In this study, the physical properties of the Sr1−xPrxCo0.95Sn0.05O3−δ ceramics were measured and their potential for use as a cathode material of intermediate-temperature solid oxide fuel cells (IT-SOFCs) was evaluated. A cubic phase was retained in all of the Sr1−xPrxCo0.95Sn0.05O3−δ ceramics. Analysis of the temperature-dependent conductivity found the SrCo0.95Sn0.05O3−δ and Sr0.9Pr0.1Co0.95Sn0.05O3−δ ceramics exhibiting semiconductor-like behavior below 550 °C and metal-like behavior above the same temperature. The Sr0.8Pr0.2Co0.95Sn0.05O3−δ and Sr0.7Pr0.3Co0.95Sn0.05O3−δ ceramics, however, reported a metal-like conductivity in the whole temperature range. The electrical conductivities of the Sr0.8Pr0.2Co0.95Sn0.05O3−δ ceramic at 500 °C and 700 °C read respectively 1250 S/cm and 680 S/cm, both of which were superior than those in most of the common perovskites. Single cells with a structure of NiO–Sm0.2Ce0.8O2−δ (SDC)/SDC/Sr0.8Pr0.2Co0.95Sn0.05O3−δ-SDC were built and characterized. Addition of SDC in Sr0.8Pr0.2Co0.95Sn0.05O3−δ emerged to be a crucial factor reducing the ohmic resistance (R0) and polarization resistance (RP) of the cell by facilitating a better adhesion to and electrical contact with the electrolyte layer.

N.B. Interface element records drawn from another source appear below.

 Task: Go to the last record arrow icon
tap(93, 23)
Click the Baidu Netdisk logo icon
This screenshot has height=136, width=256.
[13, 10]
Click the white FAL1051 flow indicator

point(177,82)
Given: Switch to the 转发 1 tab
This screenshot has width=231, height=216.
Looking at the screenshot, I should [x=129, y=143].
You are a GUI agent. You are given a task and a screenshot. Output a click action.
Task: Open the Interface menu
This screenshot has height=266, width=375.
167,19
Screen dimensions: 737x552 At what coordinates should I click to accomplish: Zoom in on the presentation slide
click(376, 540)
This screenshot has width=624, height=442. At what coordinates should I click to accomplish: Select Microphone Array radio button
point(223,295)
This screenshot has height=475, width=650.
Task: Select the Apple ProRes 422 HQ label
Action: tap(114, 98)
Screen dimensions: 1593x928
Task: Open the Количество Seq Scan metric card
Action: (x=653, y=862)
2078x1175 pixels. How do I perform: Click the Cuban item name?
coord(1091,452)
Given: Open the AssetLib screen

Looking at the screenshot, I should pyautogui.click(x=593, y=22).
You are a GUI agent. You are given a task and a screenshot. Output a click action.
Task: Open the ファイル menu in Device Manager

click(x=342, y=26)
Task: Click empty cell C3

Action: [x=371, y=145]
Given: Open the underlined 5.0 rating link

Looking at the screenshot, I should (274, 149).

The R0 and RP of the cell read respectively 0.068 Ω cm2 and 0.0571 Ω cm2 at 700 °C and 0.298 Ω cm2 and 1.310 Ω cm2 at 550 °C. With no microstructure optimization and hermetic sealing of the cells, maximum power density (MPD) and open circuit voltage (OCV) reached respectively 0.872 W/cm2 and 0.77 V at 700 °C and 0.482 W/cm2 and 0.86 V at 550 °C. It is evident that Sr1−xPrxCo0.95Sn0.05O3−δ is a promising cathode material for IT-SOFCs.